## WHAT YOU NEED TO DO
Exact reproduction is required for the lines below starting at the line with "This screenshot has" and ending at the line with "You are a computer-use", both included. No other lines, and no pictures.

## DATA SHOWN
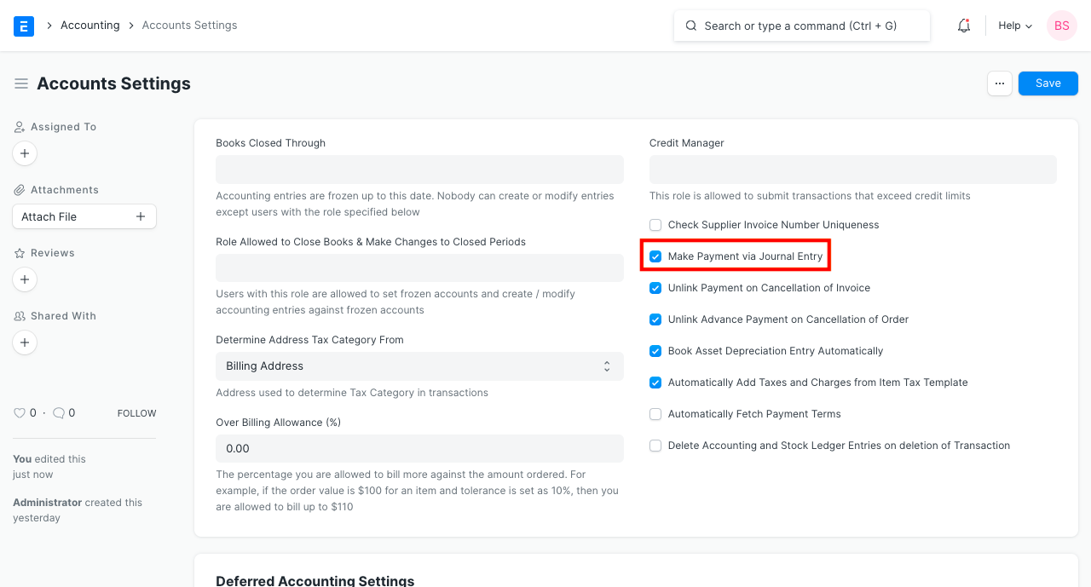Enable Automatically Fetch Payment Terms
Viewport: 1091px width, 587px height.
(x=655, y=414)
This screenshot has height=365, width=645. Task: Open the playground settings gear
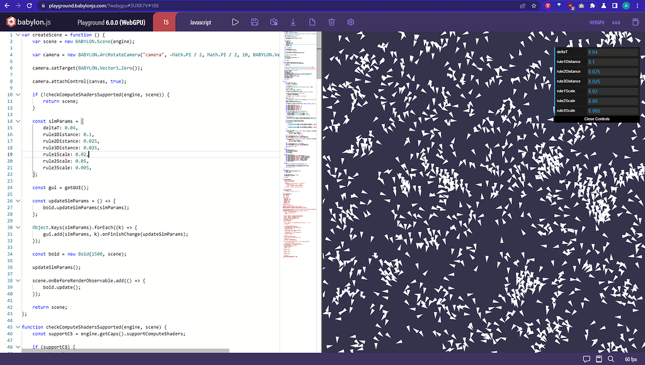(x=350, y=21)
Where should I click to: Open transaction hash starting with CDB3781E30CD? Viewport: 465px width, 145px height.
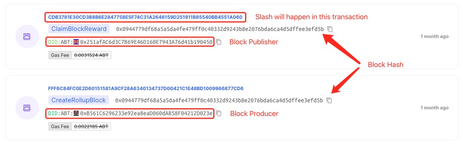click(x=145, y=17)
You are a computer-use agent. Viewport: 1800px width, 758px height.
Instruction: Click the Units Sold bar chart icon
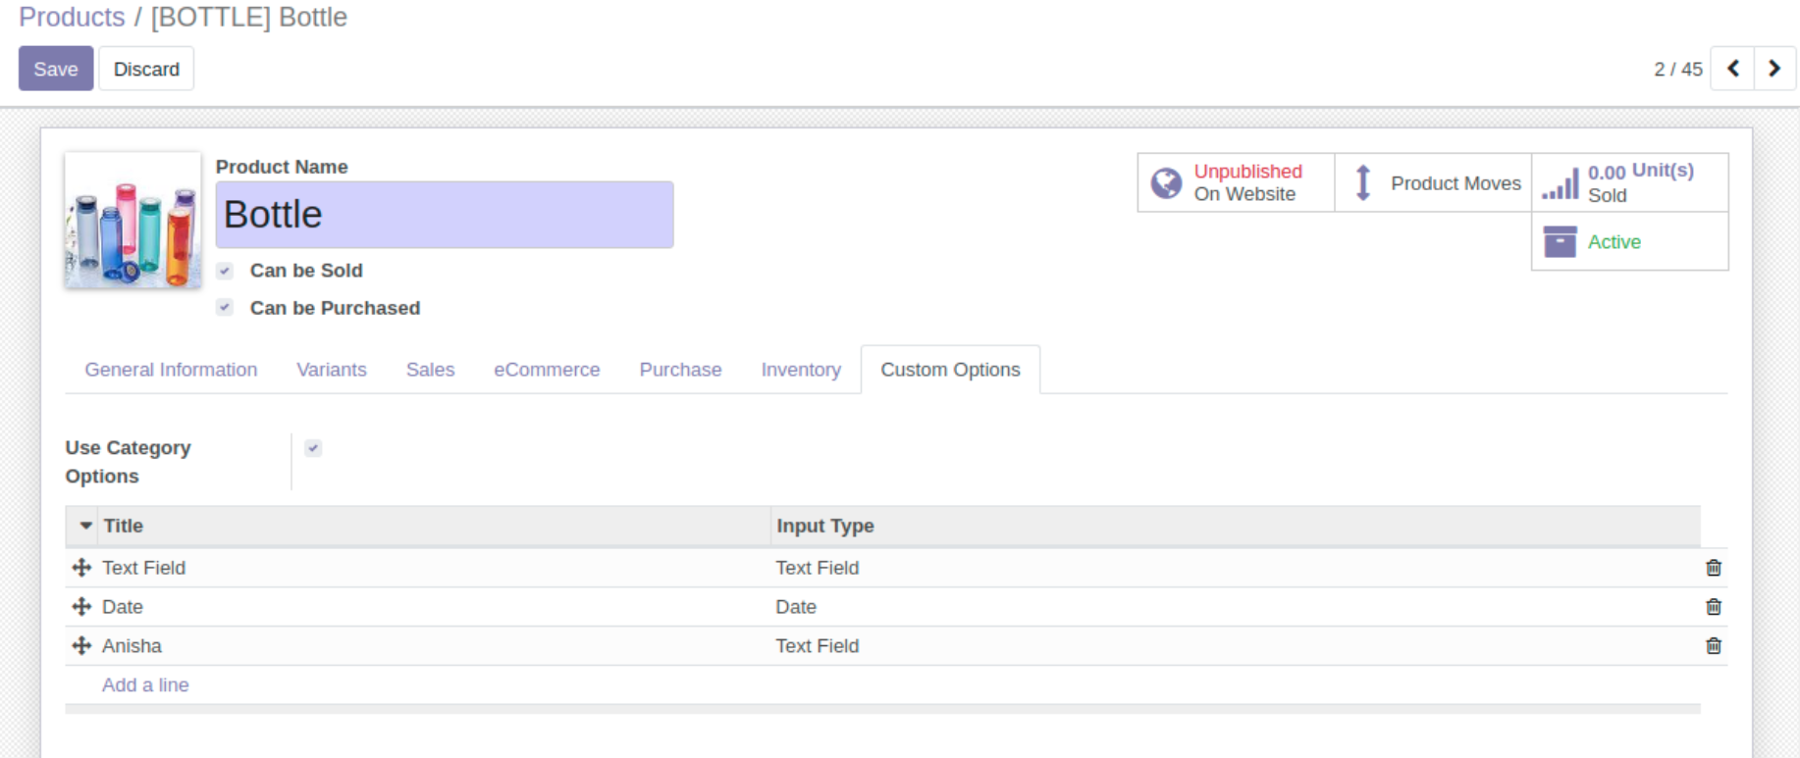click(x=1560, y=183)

--

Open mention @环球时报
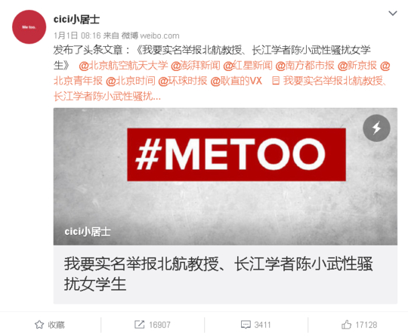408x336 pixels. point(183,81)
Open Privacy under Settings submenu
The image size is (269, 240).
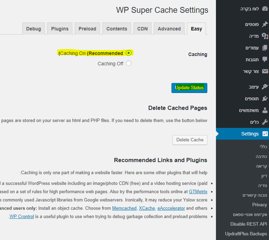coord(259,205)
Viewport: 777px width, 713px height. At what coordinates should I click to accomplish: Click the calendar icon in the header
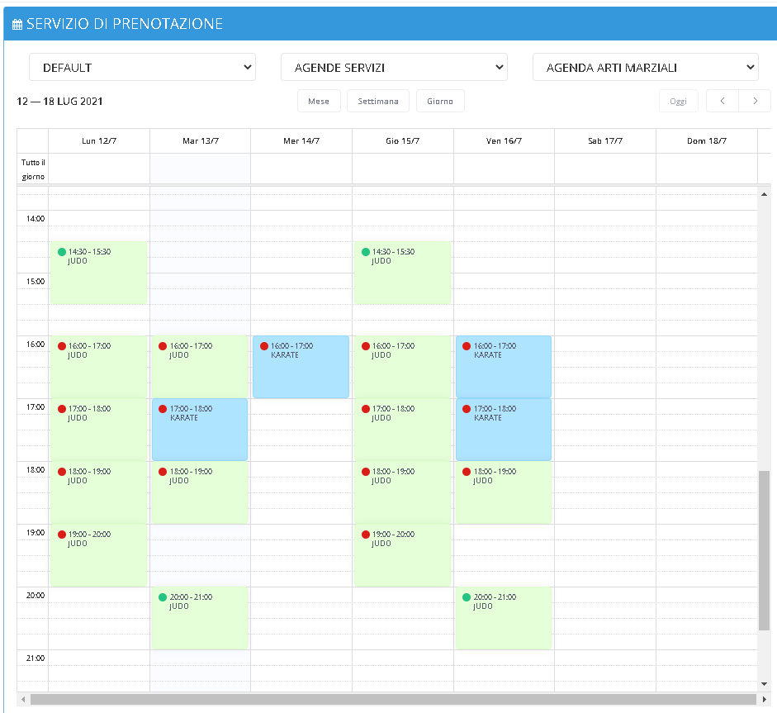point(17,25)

## RESPONSE BOX
This screenshot has height=365, width=645. Task: Open the playground settings gear
(x=350, y=21)
Where should I click to: Open transaction hash starting with CDB3781E30CD? Viewport: 465px width, 145px height.
click(x=145, y=17)
You are a computer-use agent. Viewport: 1800px width, 758px height.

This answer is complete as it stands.